The faint sound of a baby crying can be heard in the background as
Rosman talks to the The Jerusalem Post in a phone interview about the festival,
which takes place February 27 – March 2 in Holon.
Entitled “Women Go All
the Way,” this year’s festival will include a variety of multimedia attractions,
such as performances, workshops, discussions, movies and design installations.

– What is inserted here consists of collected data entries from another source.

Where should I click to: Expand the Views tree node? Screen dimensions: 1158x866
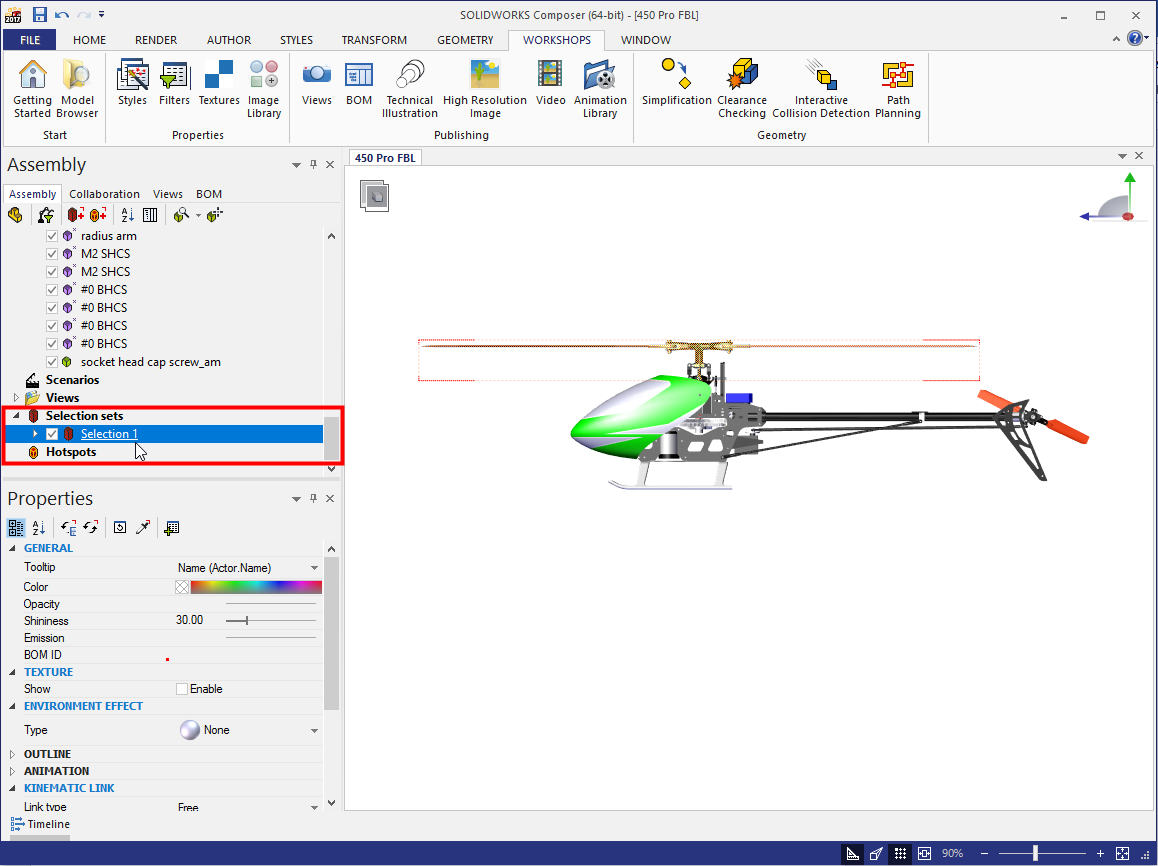click(x=16, y=398)
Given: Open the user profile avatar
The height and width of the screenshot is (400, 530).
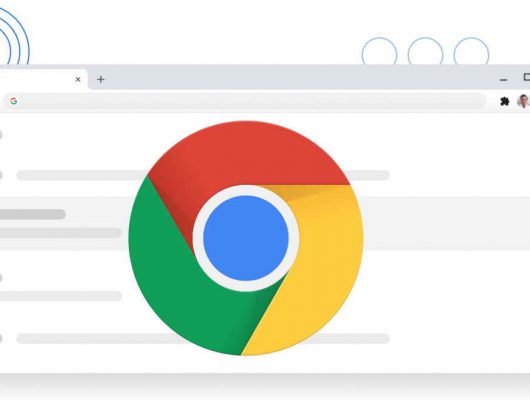Looking at the screenshot, I should coord(524,101).
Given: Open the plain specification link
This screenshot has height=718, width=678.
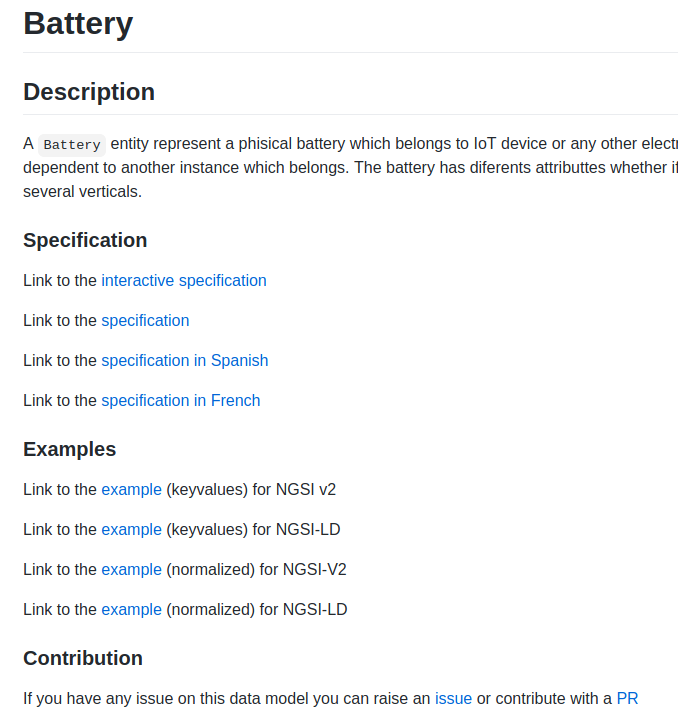Looking at the screenshot, I should tap(145, 321).
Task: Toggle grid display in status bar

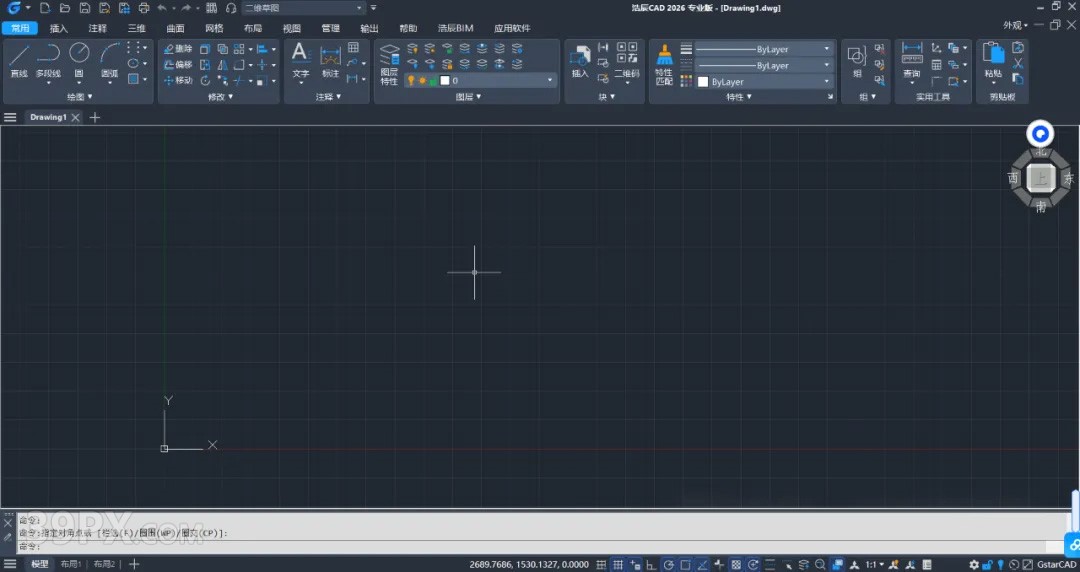Action: point(617,565)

The theme of feminism and social equality will connect each event, and through
these topics Rosman hopes audiences will enter into a dialogue about gender
issues.
With a larger variety of performances than last year, this year’s
festival will include two Greek plays and one from The Netherlands, as well as
various Israeli performances.
This year, for the first time, there will
be a one-man-show. Although the festival has had drag queen performances in the
past, this is the first year they will allow a male to perform as himself. The
reason is that he will also be playing his mother. The play, entitled Absalom,
explores Noam Meiri’s relationship with the “overbearing, religious, Zionist”
woman, who represents his own mother, says Meiri, the author and star of the
show. The script touches on issues of homosexuality as Meiri relives his
experiences of coming out of the closet to his mother. He says the show is about
“a son who decides to tell his mother everything she never wanted to
ask.”
Absalom will be performed on February 27, the opening night of the
festival, which coincidentally is also Meiri’s mother’s 88th
birthday. “My mother will never see the play. I don’t think she
would be able to take it,” says Meiri. “She is a happy woman, and I want her to
stay that way.”
There is also much anticipation about a performance by
Fatoumata Diwarra, which takes place on March 1. Originally from Mali and
currently living in Paris, Diwarra has a unique style of music that combines
African rhythm with touches of contemporary, charismatic jazz. Diwarra recently
organized a group called Voices United for Mali. She and the other Malian
artists taking part in the project recorded a song for peace in light of recent
terrorist attacks in Mali.
Other festival highlights include a screening
of the award-winning Israeli film Alice, written and directed by Dana Goldberg.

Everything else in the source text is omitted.